*** Text zur Prüfung ***

Michael Kolnberger, Spezialist für anspruchsvolle Stücke zu gesellschaftspolitisch brisanten Themen, gelingt es in dieser Inszenierung, zwei Parallelwelten aufeinanderprallen zu lassen. Das Publikum sitzt ganz nahe an der Bühne, an beiden Seiten einer weißen Diele. Gewaltausbrüche und ständige Lärmbelästigung durch Flüchtlingsterroristen und deren Verfolger wirken verstörend. Ein faszinierendes Stück, in dem neben den Schauspielern der Wohnblock zur heimlichen Theaterfigur wird. (Elisabeth Pichler, Dorfzeitung vom 15. Mai 2015)

Dazwischen bietet der Text von Lukas Holliger, der es schon in die Endrunde des Berliner Stückemarkts geschafft hat, allerlei assoziationsreiche (Er)Weiterungen, was die Gesamtanlage etwas überfrachtet. In der Wohnungsnot werden „Flüchtlingsterroristen“ geortet, man kämpft um die Daseinsberechtigung, raunt mancherlei Bedeutung, über deren Bedeutung man sich nicht immer klar wird, realisiert zwischenmenschliche Clashes – was gutes Schauspielerfutter ergibt, aber nicht immer ganz übersichtlich wirkt. Mutig bleibt ein solches (Uraufführungs)Unterfangen gleichwohl. (Karl Harb, Salzburger Nachrichten vom 11. Mai 2015)

*** Bereitgestellte Angaben ***

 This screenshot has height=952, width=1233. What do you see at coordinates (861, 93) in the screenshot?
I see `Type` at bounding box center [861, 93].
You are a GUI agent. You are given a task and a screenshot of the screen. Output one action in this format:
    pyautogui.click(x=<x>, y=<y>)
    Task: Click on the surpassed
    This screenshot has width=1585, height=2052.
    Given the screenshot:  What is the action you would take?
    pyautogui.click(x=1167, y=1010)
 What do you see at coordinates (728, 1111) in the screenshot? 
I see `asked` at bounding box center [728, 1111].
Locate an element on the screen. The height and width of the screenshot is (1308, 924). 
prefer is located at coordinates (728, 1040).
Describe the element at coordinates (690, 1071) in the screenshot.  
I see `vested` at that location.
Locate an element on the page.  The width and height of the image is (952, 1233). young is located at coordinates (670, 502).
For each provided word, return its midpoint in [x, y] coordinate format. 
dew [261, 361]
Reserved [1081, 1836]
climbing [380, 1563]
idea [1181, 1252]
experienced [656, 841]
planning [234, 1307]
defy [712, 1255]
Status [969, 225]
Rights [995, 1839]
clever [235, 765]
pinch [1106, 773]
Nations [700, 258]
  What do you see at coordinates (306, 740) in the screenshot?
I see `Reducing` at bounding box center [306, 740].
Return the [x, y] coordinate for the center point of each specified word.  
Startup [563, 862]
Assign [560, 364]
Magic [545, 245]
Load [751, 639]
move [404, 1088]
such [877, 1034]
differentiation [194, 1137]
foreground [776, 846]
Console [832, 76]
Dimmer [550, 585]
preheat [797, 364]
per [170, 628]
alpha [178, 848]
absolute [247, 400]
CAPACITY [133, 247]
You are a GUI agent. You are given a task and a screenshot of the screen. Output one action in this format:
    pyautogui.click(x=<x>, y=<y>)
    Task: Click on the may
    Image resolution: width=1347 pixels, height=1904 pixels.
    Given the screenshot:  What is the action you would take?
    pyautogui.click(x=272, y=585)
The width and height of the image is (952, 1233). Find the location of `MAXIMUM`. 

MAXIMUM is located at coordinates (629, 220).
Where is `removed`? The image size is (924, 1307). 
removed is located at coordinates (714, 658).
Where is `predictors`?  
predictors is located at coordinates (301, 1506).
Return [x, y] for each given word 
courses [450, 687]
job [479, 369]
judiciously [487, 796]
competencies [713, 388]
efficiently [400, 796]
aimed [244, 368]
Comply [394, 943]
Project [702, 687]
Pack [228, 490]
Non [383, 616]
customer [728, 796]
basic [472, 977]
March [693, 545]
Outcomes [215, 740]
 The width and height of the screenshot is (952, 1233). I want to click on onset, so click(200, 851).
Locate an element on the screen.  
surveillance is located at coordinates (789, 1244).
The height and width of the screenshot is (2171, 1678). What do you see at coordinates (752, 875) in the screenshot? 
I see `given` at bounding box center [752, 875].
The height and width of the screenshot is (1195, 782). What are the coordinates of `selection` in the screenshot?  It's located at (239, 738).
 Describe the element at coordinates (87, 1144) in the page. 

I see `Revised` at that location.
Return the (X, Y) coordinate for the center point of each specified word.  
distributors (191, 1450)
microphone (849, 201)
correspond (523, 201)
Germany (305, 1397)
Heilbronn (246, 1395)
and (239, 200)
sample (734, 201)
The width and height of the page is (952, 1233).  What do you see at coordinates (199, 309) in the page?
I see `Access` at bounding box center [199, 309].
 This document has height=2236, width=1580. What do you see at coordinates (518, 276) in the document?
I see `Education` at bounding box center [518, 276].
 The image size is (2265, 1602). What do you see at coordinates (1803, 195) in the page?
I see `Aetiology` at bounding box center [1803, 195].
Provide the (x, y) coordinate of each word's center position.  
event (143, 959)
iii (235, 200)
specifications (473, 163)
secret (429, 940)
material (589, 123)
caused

***

▸ Aufgaben bearbeiten:
A. Prüfe, ob die folgenden Aussagen mit den Pressestimmen übereinstimmen. Antworte jeweils mit Ja oder Nein und zitiere die entscheidenden Worte wörtlich.
(i) Das Publikum sitzt weit entfernt von der Bühne.
(ii) Der Text von Lukas Holliger hat es in die Endrunde des Berliner Stückemarkts geschafft.
(iii) Karl Harb nennt das Unterfangen mutig.
B. Übernimm aus den Pressestimmen wortgetreu den Abschnitt zwischen „Dazwischen bietet der“ und „11. Mai 2015)“, beide eingeschlossen.
C. Beantworte anhand der Pressestimmen die folgenden Fragen:
(i) Wer wird als Spezialist für anspruchsvolle Stücke zu gesellschaftspolitisch brisanten Themen genannt?
(ii) In welcher Zeitung und mit welchem Datum erschien die Besprechung von Karl Harb?
(iii) Was wird neben den Schauspielern zur heimlichen Theaterfigur?

▸ Lösungen je Aufgabe:
A.
(i) Nein: „Das Publikum sitzt ganz nahe an der Bühne, an beiden Seiten einer weißen Diele.“
(ii) Ja: „der es schon in die Endrunde des Berliner Stückemarkts geschafft hat“
(iii) Ja: „Mutig bleibt ein solches (Uraufführungs)Unterfangen gleichwohl.“

B.
Dazwischen bietet der Text von Lukas Holliger, der es schon in die Endrunde des Berliner Stückemarkts geschafft hat, allerlei assoziationsreiche (Er)Weiterungen, was die Gesamtanlage etwas überfrachtet. In der Wohnungsnot werden „Flüchtlingsterroristen“ geortet, man kämpft um die Daseinsberechtigung, raunt mancherlei Bedeutung, über deren Bedeutung man sich nicht immer klar wird, realisiert zwischenmenschliche Clashes – was gutes Schauspielerfutter ergibt, aber nicht immer ganz übersichtlich wirkt. Mutig bleibt ein solches (Uraufführungs)Unterfangen gleichwohl. (Karl Harb, Salzburger Nachrichten vom 11. Mai 2015)

C.
(i) Michael Kolnberger
(ii) In den Salzburger Nachrichten vom 11. Mai 2015
(iii) Der Wohnblock